## Available data:

++++++++++++++++++++

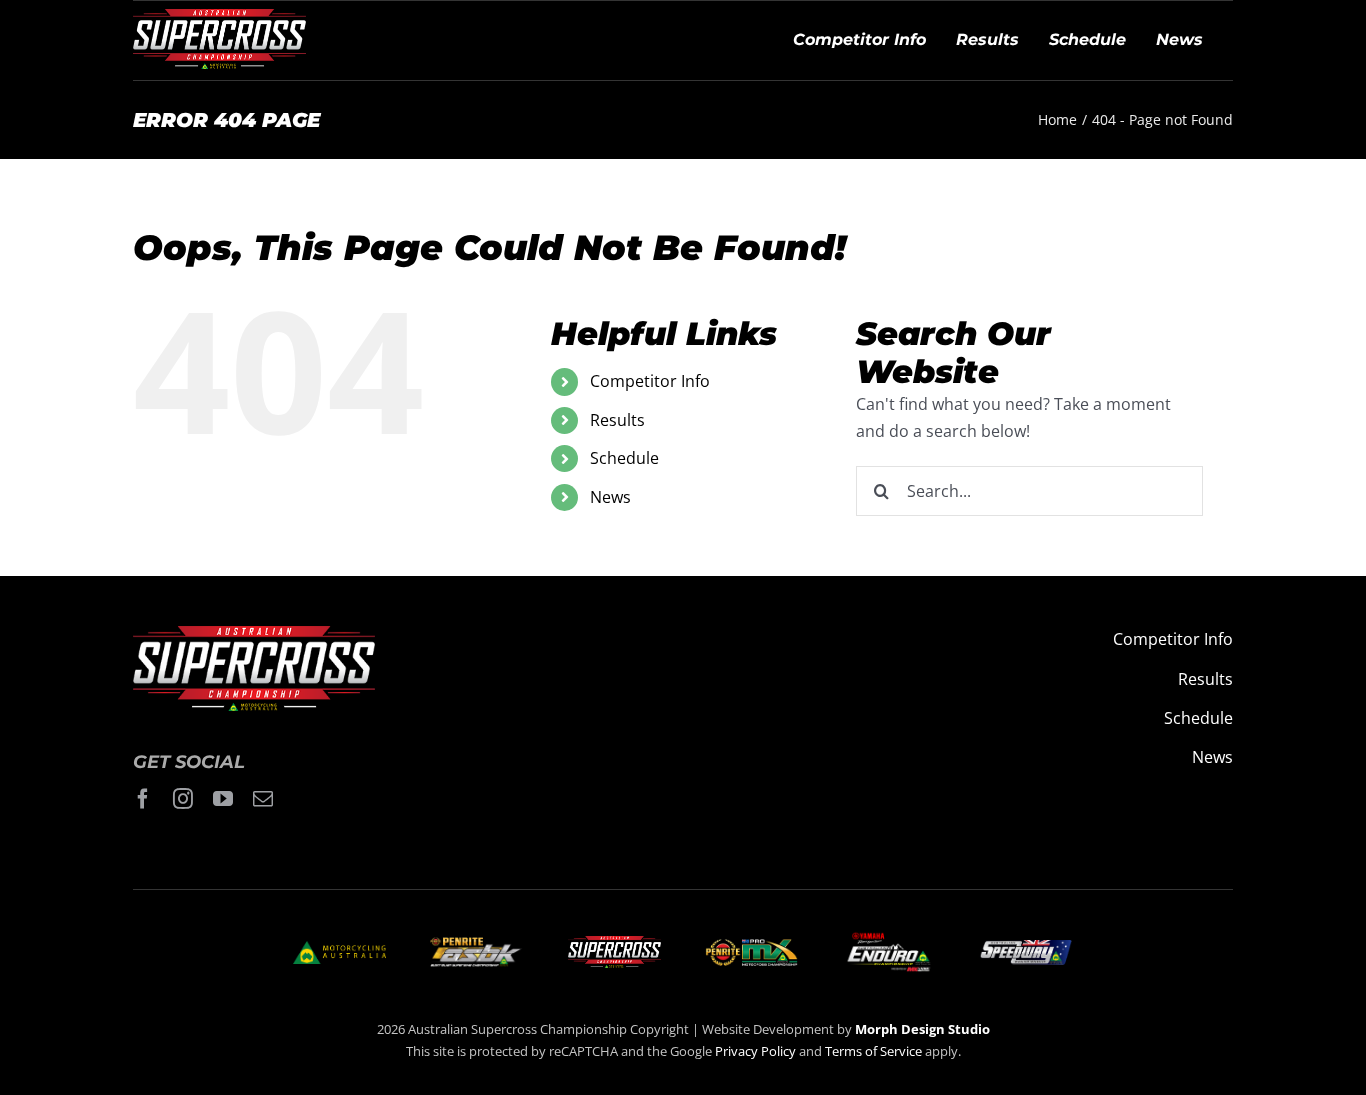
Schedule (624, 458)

++++++++++++++++++++

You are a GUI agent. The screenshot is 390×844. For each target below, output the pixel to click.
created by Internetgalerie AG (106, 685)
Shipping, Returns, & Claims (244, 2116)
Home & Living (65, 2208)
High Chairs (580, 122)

++++++++++++++++++++

## Your goal:
Please copy the lines above from the line with "Shipping, Returns, & Claims (244, 2116)" up to and including the line with "High Chairs (580, 122)", exactly as written and with nothing else.

## The completed task:
Shipping, Returns, & Claims (244, 2116)
Home & Living (65, 2208)
High Chairs (580, 122)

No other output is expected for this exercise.